Induction of anesthesia
Ketamine is recommended for:
- As the sole anesthetic agent for diagnostic and surgical procedures that do not require skeletal muscle relaxation. Ketamine is best suited for short procedures and it can be used with additional doses, for longer procedures.
- For the induction of anesthesia prior to the administration of other general anesthetic agents.
- To supplement low-potency agents, such as nitrous oxide.
Adult:
General Anesthesia-
- IV Induction: 1-4.5 mg/kg single dose
- IM Induction: 6.5-13mg
- IV Infusion: 1-2mg/kg at 0.5mg/kg/min
Maintenance: The maintenance dose should be adjusted according to the patient’s anesthetic needs and whether an additional anesthetic is employed. Increments of one-half to the full induction dose may be repeated as needed for maintenance of anesthesia.

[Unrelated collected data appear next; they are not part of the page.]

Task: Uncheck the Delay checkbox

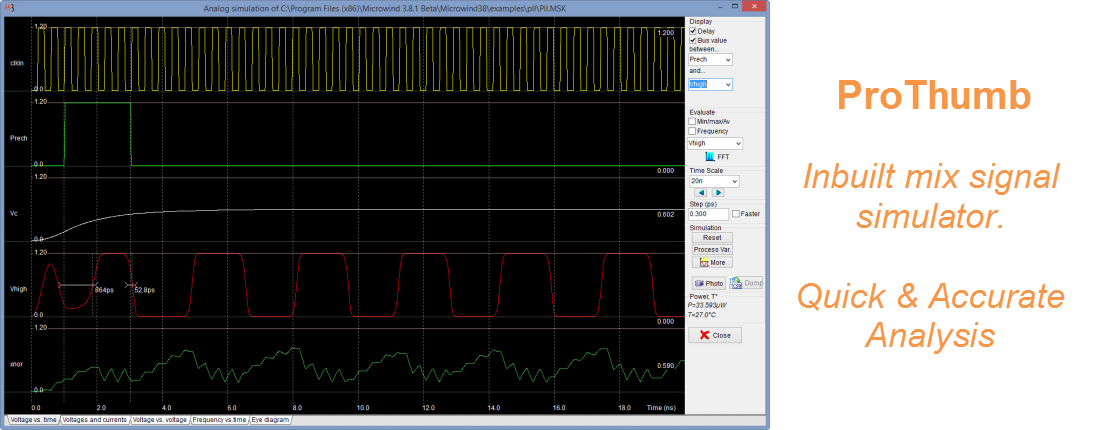Action: click(x=693, y=31)
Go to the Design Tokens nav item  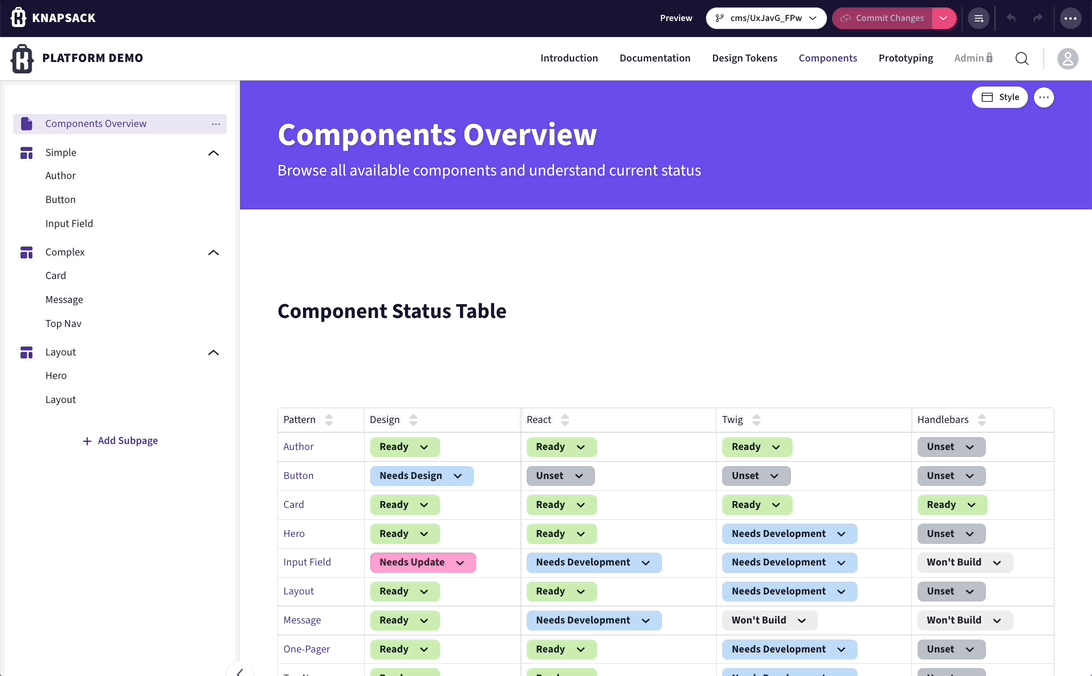pos(744,58)
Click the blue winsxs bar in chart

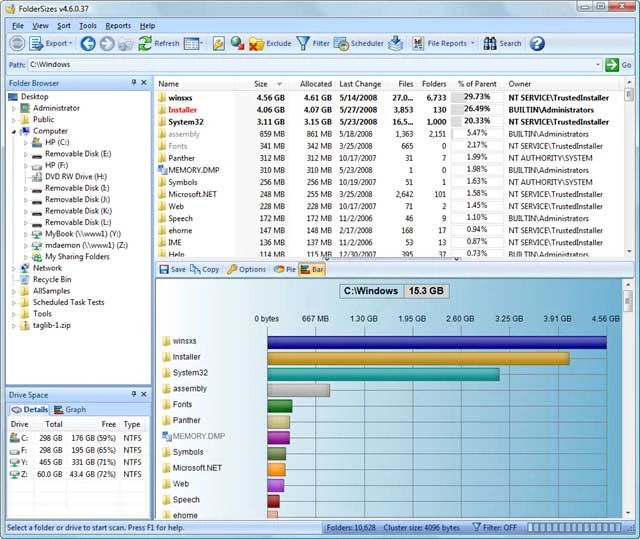coord(437,342)
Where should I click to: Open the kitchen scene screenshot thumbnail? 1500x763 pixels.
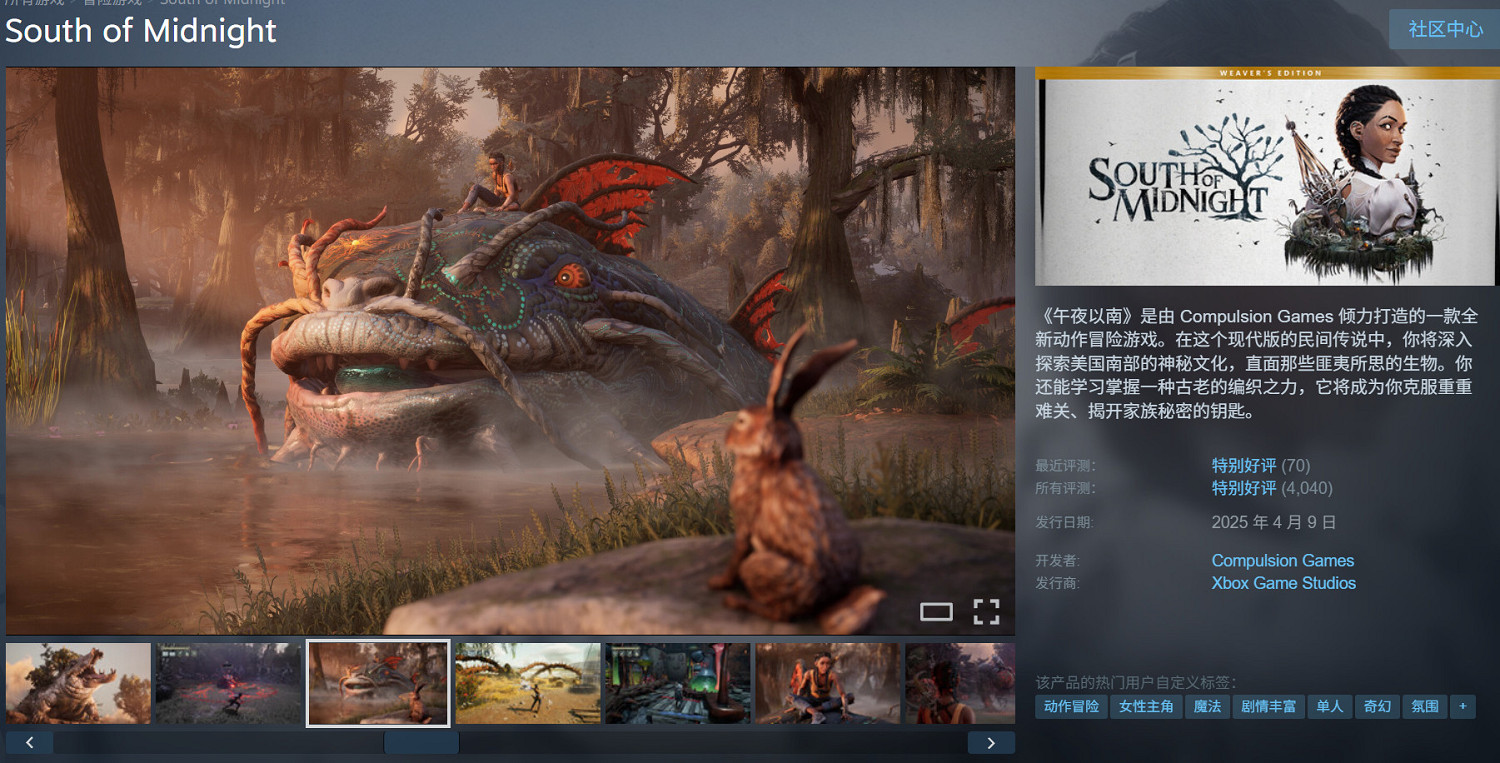click(677, 684)
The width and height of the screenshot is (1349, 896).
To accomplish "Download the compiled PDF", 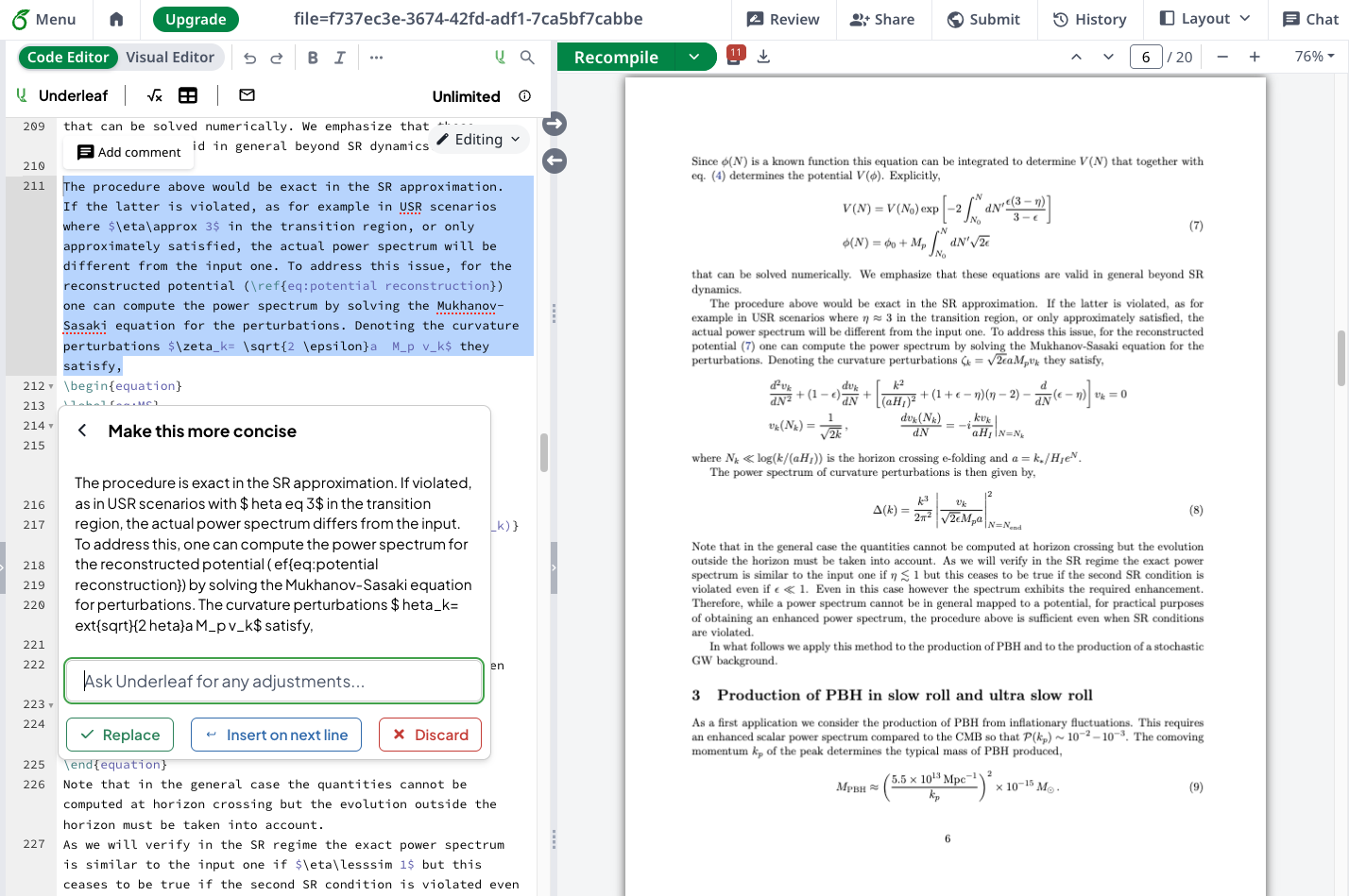I will (763, 57).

Rapid sequence Intubation, Induction – 2mg/kg IV
Pediatric:
General Anesthesia:
- IV Induction: 1-2 mg/kg IV; range: 4-13 mg/kg
- IM Induction: 5-10 mg/kg; range: 0.5-4.5 mg/kg
- Maintenance: 0.01-0.03 mg/kg/min continuous IV infusion
Maintenance: The maintenance dose should be adjusted according to the patient’s anesthetic needs and whether an additional anesthetic is employed. Increments of one-half to the full induction dose may be repeated as needed for maintenance of anesthesia.
The 100 mg/ml concentration of ketamine should not be injected intravenously without proper dilution. It is recommended the drug be diluted with an equal volume of either Sterile Water for Injection, USP, Normal Saline, or 5% Dextrose in Water.
Lactation: Ketamine is likely to be excreted in breast milk and therefore breastfeeding should be discontinued when ketamine is in use.
Management: Employ supportive ventilation. Mechanical support of respiration is preferred to admin of analeptics.